● PASSAGE PROVIDED:
The opening sequence is itself terribly sad: Ellen, a profoundly lonely girl, prays desperately for any sort of comfort and companionship to ease her solitude. Unaware of her psychic abilities, she unwittingly finds herself in the sights of Count Orlok, who will prey on and violate Ellen both mentally and physically for the rest of her short life. She was was simply looking for a friend, and instead received a predator.
It's clear that since childhood Ellen has felt like her otherworldly, supernaturally-attuned nature means something is wrong with her, putting her outside the reach of most people, and even the friends she does have struggle to understand this side of her. Professor von Franz is a dusty old eccentric who's devoted his life to magic and the occult, but he has much respect for both her witchy qualities and her essential goodness. After the two of them gravely discuss what must be done to put down Orlok, von Franz tells Ellen quite wistfully how in another time her qualities would have made her a great and revered priestess of Isis.
After Thomas (accidentally) signs Ellen away to Orlok, the Count abandons the confused man by the fireplace for the night which, by itself, is eerie. The tragedy comes in when Thomas helplessly cries out that Orlok still has the locket with a picture of his wife in it, yet the man is powerless to take it from the vampire. Nicholas Hoult's heartbreaking delivery sells it.

● ABOUT THIS EXERCISE: Carry on the passage above about Ellen, Thomas, and Count Orlok from the point where it stops.

● SOURCE INFORMATION:

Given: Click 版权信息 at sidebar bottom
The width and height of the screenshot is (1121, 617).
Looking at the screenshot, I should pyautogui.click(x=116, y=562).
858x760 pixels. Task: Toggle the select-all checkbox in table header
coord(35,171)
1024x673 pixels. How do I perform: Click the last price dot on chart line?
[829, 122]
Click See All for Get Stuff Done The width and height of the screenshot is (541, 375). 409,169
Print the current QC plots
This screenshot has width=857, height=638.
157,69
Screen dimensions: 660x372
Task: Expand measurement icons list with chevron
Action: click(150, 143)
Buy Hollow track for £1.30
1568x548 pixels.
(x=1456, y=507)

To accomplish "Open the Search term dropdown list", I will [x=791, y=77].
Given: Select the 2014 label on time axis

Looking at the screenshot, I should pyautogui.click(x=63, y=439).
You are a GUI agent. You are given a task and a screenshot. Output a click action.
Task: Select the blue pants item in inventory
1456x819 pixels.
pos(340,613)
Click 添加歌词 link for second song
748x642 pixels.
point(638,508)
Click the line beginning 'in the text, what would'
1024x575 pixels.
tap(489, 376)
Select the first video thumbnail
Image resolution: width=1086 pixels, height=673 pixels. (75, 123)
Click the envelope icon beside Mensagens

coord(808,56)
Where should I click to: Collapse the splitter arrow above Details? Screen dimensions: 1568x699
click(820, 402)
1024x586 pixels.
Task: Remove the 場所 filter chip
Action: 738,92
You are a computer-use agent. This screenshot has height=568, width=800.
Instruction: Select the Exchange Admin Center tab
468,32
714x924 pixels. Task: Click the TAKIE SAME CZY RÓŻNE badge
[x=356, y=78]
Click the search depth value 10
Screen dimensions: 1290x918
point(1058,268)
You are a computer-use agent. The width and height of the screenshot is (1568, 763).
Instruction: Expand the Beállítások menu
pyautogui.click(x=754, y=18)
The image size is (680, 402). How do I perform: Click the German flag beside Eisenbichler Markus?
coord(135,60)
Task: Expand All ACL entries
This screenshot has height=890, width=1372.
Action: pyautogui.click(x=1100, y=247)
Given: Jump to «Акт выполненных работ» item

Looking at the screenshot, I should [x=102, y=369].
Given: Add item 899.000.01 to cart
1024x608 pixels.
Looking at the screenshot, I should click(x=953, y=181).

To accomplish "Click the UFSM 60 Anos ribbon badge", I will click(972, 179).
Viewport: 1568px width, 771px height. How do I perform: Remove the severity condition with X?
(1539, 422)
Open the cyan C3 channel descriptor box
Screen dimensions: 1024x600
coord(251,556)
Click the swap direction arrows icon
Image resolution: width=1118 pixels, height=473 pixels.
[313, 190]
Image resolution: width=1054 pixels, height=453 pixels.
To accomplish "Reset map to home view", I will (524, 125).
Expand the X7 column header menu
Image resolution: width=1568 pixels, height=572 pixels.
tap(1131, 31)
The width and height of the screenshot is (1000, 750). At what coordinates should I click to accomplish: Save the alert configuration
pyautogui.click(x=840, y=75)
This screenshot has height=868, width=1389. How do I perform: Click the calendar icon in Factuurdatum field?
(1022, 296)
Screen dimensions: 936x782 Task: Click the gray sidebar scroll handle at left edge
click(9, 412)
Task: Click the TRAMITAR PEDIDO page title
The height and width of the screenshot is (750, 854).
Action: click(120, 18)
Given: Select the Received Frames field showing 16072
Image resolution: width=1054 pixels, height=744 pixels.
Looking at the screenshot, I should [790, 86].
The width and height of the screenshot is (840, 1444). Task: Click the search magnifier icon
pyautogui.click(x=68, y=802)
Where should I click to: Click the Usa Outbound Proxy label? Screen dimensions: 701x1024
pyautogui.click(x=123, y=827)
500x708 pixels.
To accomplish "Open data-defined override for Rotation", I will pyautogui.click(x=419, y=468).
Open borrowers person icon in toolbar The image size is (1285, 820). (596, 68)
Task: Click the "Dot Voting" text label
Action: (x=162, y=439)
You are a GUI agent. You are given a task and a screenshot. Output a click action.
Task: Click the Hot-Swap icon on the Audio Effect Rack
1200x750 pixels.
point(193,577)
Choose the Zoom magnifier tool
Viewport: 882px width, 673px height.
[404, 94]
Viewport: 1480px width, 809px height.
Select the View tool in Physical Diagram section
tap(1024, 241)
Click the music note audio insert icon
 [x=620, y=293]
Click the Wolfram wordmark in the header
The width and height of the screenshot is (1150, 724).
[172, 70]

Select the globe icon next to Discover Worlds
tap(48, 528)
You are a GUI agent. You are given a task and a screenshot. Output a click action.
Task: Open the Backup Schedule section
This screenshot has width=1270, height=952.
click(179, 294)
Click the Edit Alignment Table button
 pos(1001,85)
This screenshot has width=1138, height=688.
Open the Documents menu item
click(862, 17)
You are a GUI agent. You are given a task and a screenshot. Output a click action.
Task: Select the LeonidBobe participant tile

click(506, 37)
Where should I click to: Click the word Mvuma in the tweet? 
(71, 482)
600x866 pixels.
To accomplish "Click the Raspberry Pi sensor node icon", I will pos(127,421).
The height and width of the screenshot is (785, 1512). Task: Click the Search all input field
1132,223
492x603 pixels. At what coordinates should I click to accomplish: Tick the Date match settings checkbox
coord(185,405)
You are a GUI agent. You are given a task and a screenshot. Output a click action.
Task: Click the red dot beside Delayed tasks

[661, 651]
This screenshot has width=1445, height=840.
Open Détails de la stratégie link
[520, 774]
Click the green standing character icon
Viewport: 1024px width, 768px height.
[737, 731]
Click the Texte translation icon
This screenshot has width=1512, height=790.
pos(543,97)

● EXERCISE RESPONSE:
After their respective ordeals, even sharing a bed is hard for Thomas and Ellen. Ellen holds her newly-recovered husband close, but he panics and feverishly cries for her to get away from him. Ellen understands, but is clearly heartbroken and hurt.
The deaths of the Hardings. The entire family is systematically killed with absolutely revolting cruelty. Orlok first places Friedrich in a deep sleep so he won't even know what's happening before brutally attacking his and Anna's two little girls, waiting until a panicked Anna rushes in to help them before finishing them off so she can watch them die before he kills her too. Friedrich is spared immediate death, but not out of mercy - rather, Orlok infects him with plague so he can die the next day in the full knowledge that he failed to protect his family. Understandably, Friedrich is so crushed he basically loses his mind. On his last day alive, he's a hollow shell of a person and goes to the casket of his dead wife, reminiscing about good times before opening it. Ultimately, he tragically dies of the plague next to his dead wife.
The ending manages to be more tragic than even 1922. Ellen sacrifices her life to stop Orlok and let him die in sunlight. But Thomas learns that his wife planned to sacrifice her life, and von Franz knowingly allowed it. He runs home in horrible apprehension while the sun rises and can only close Ellen's eyes in her deathbed. He loved her utterly and is left grieving the love of his life while von Franz can only honor her sacrifice and gently ask Thomas to forgive them. Perhaps even worse is him finding Orlok's corpse, naked in bed with Ellen and the horrible knowledge of how deep her sacrifice went.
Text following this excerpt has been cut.